> **Your instructions**:
Please transcribe exactly, and only, the lines of the data below between the line holding "This screenshot has height=400, width=720." and the line holding "Click the chevron", inclusive.

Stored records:
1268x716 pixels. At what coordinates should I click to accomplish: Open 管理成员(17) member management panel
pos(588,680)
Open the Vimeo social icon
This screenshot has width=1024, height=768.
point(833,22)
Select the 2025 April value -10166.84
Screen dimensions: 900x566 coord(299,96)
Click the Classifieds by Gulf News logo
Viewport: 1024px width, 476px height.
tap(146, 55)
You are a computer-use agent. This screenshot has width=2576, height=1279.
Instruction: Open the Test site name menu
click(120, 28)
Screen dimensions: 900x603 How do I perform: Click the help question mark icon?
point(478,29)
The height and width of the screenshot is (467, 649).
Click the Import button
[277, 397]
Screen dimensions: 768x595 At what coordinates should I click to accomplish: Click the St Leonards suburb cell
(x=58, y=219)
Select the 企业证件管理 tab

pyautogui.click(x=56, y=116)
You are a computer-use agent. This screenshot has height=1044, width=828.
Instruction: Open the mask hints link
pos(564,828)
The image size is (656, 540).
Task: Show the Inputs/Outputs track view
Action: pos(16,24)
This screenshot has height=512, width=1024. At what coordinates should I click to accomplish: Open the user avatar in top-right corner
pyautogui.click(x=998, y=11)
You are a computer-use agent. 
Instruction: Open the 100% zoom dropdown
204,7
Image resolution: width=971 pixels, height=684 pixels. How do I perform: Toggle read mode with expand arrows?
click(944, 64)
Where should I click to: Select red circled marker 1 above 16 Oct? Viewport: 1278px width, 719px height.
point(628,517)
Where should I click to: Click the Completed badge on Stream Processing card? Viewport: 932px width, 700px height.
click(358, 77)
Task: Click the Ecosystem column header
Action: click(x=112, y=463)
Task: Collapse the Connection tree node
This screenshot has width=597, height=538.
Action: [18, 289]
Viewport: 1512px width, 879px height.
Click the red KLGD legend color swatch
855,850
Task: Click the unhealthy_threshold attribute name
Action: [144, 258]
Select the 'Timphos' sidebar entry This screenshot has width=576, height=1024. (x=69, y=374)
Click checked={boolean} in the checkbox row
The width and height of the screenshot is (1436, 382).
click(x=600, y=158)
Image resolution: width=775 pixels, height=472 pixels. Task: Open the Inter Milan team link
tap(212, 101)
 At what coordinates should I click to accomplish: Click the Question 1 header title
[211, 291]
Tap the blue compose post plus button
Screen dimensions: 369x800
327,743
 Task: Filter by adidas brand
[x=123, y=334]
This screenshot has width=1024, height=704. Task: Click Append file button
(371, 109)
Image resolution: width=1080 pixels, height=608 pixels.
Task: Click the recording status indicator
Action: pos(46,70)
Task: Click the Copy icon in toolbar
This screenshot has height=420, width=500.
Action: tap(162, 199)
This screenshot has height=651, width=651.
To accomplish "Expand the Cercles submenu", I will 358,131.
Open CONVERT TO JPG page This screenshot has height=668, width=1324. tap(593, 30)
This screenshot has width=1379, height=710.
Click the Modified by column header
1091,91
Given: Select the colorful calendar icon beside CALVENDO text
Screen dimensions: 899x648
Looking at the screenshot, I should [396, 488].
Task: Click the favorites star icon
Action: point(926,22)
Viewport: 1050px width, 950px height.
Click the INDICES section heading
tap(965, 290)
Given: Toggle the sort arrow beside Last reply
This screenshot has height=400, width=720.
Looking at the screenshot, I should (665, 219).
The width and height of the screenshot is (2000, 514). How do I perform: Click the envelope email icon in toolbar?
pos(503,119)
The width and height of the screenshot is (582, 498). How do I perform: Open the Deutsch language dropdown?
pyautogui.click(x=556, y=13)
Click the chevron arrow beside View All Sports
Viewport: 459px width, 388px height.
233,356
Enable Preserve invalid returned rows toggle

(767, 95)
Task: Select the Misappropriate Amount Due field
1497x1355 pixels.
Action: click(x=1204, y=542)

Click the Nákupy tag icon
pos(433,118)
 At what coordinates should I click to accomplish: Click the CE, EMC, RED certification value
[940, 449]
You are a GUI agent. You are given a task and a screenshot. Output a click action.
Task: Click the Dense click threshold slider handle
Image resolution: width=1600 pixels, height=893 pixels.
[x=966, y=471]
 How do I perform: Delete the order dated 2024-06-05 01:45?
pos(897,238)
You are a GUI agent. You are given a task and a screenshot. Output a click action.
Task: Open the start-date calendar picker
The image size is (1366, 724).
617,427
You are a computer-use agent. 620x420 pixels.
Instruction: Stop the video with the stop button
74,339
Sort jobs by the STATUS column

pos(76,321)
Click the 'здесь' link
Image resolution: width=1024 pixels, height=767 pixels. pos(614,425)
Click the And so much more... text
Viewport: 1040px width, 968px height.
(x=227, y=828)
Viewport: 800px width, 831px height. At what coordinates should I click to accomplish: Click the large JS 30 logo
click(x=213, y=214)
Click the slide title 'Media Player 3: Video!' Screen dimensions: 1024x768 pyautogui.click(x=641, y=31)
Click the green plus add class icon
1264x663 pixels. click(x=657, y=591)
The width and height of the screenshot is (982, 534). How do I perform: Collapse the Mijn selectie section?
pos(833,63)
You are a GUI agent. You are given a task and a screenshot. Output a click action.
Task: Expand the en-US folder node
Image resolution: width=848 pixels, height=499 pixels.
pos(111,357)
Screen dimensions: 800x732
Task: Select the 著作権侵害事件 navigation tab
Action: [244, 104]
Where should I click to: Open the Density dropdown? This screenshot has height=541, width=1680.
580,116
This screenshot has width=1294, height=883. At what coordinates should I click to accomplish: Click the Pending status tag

> **Answer section**:
This screenshot has height=400, width=720.
Looking at the screenshot, I should (665, 219).
The width and height of the screenshot is (2000, 514). How do I perform: Click the envelope email icon in toolbar?
pos(503,119)
The width and height of the screenshot is (582, 498). How do I perform: Open the Deutsch language dropdown?
pyautogui.click(x=556, y=13)
Click the chevron arrow beside View All Sports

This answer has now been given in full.